Enunciado da tarefa: Reproduza todo o trecho do texto sobre a convalescença de Dr. Plinio que vai de "Eu achei graça, fingi" até "de boa companhia.", trocando "risada" por "gargalhada".

Texto fornecido:
# # # # # # #
O período de convalescença de Dr. Plinio foi ocasião para se estabelecer entre Dona Lucilia e os membros do Grupo – filhos por ela esperados ao longo da vida – um convívio que, apenas pelo seu modo de ser, tornava-os receptáculos das graças que ela desejava para eles.

Enquanto eu estive diabético, de cama, a minha enfermidade abriu campo a duas graças que haveriam de ter um rio de consequências para o futuro: a primeira foi a “graça de Genazzano”; a segunda foi o contato que nunca me teria passado pela cabeça estabelecer, entre mamãe e os membros mais novos do Grupo, e com isso entre mamãe e o João, e o que se seguiu depois da morte dela. Antes de eu ter essa doença de diabetes em 1967, iam poucos membros do Grupo a minha casa, porque, como era a casa de minha mãe, não podia enchê-la de amigos.

Uma proposta jeitosa

Lembro-me de que quando eu estava em vias de restabelecimento, ia de robe de chambre, apoiado em muletas, sem ela ver, e entrava pelo fundo para jantar com ela. Nunca tomei refeições vestido dessa forma na sua presença, mas ela não dava atenção a isso. Desde que eu pudesse distraí-la um pouco, estava atingido o objetivo.

Um dia, enquanto conversávamos, percebi que ela, jeitosamente, estava querendo propor uma mudança de horários, a qual girava em torno do seguinte – ela não tinha notado que eu estava diabético, com necessidade de regime. Ela imaginava que meu desejo de fazer-lhe companhia me privava de jantar em restaurante, então, estava pensando que eu podia aproveitar para ir jantar fora com os meus amigos, o que levaria mais ou menos meia hora e eu comeria bem. Depois eu voltaria para casa e passaria o resto da noite com ela! Mamãe lucrava tempo com isto.

Eu achei graça, fingi que não percebi, dei risada. Mas aí compreendi que ela não tinha ideia da falta que fazia para o Grupo a minha ausência. Quer dizer, ela julgava seriamente que era uma questão de boa companhia.
# # # # # # #
Linhas apresentadas:
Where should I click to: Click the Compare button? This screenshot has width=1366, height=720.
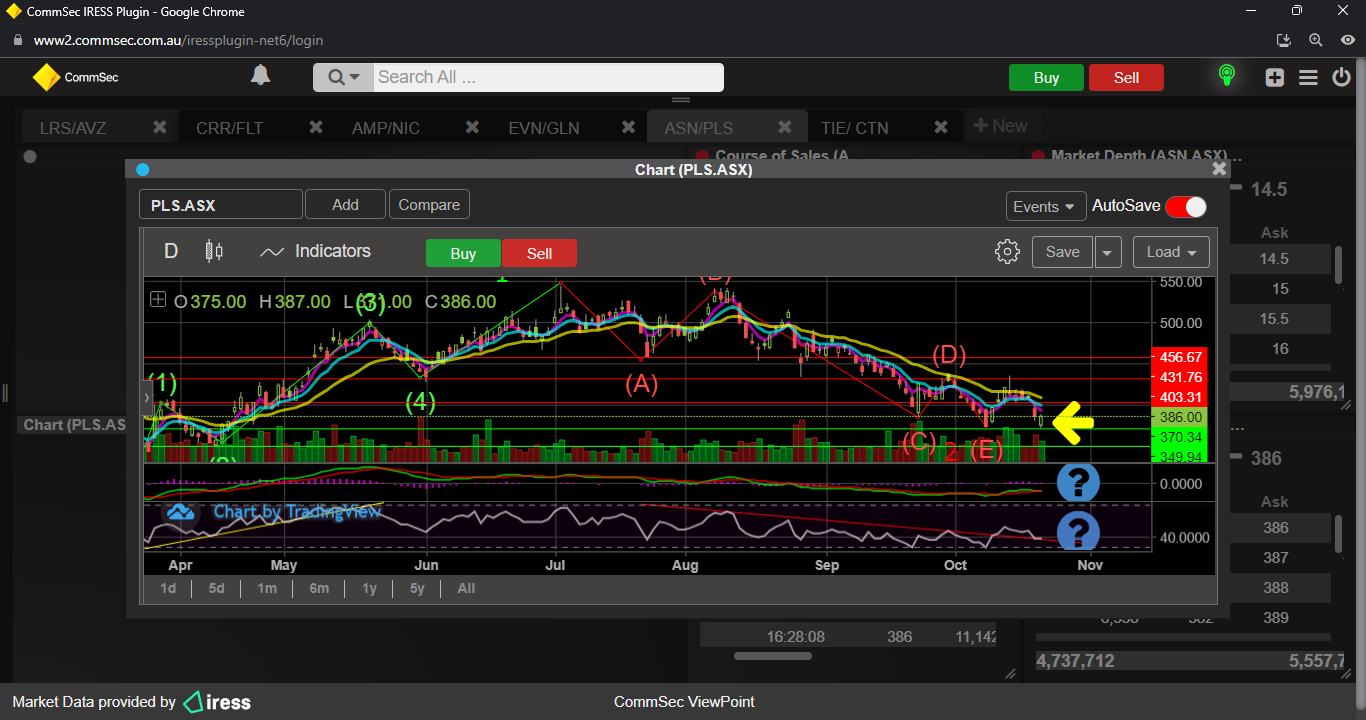tap(429, 204)
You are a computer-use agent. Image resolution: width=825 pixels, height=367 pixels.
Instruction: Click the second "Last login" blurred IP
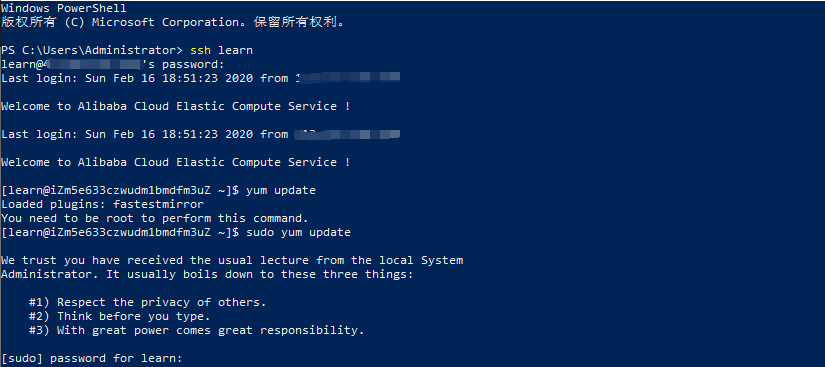tap(347, 134)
# # # # # # #
Resolução do exercício:
Eu achei graça, fingi que não percebi, dei gargalhada. Mas aí compreendi que ela não tinha ideia da falta que fazia para o Grupo a minha ausência. Quer dizer, ela julgava seriamente que era uma questão de boa companhia.